News: Four new special leave grants

In sittings on Friday, the High Court granted special leave to appeal the following four decisions:

  • Commissioner of Taxation v Australian Building Systems Pty Ltd (in liq) [2014] FCAFC 133 concerns the taxation obligations of liquidators. The full court of the Federal Court held that a liquidator who sold a bankrupt company’s property was not required to withhold an amount from the proceeds to pay the company’s capital gains tax, because the liquidator had not received an assessment requiring it to pay the tax.
  • R v Smith [2014] QCA 277 is an appeal against Smith’s conviction for a 1990 rape. The Queensland Court of Appeal dismissed all of Smith’s complaints, including the trial judge’s decision to permit the jury to reach a 11:1 majority verdict. It held that the trial judge was not obliged to disclose to the parties information from the jury about the state of their deliberations prior to permitting a majority verdict, characterising a recent Victorian decision to the contrary as clearly wrong.
  • State of New South Wales v Fuller-Lyons [2014] NSWCA 424 concerns a tragic accident from 2001 where an 8 year-old with a cognitive impairment fell out of a train travelling at 100 km/h. The NSW Court of Appeal overturned the trial judge’s finding that the accident was due to the train station attendant’s failure to notice the child’s arm protruding from a door as it pulled away from Morisset station, holding that the evidence was equally consistent with the child propping open the door with a less visible object.

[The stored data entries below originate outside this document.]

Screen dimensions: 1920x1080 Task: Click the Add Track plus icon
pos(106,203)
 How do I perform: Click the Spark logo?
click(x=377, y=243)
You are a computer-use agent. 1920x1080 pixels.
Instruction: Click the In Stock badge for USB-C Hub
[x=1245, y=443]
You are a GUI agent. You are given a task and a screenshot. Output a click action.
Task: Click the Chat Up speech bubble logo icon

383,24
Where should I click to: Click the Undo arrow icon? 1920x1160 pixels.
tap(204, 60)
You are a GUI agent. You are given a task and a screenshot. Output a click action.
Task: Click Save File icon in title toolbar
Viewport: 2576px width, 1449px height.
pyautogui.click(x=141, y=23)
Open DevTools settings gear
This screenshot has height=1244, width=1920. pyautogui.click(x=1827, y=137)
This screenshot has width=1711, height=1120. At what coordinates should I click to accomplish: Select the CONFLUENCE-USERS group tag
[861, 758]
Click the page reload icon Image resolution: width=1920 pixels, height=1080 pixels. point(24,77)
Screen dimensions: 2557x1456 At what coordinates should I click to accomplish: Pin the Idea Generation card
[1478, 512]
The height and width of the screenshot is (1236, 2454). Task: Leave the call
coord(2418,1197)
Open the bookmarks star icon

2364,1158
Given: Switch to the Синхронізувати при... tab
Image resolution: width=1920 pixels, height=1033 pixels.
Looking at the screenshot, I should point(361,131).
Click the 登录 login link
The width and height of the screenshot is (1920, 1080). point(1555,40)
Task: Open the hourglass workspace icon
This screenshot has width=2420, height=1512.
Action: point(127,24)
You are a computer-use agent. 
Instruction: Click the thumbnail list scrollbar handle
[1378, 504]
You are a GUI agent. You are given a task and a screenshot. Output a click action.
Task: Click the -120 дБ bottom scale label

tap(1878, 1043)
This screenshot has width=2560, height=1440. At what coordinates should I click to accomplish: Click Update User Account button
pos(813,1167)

  • WZARH v Minister for Immigration and Border Protection [2014] FCAFC 137 concerns the obligation to provide an oral hearing to an applicant for a protection visa. The full court of the Federal Court held that the applicant, who had been given an oral hearing before an independent merits reviewer, had a legitimate expectation to a further oral hearing after a new independent merits reviewer was appointed.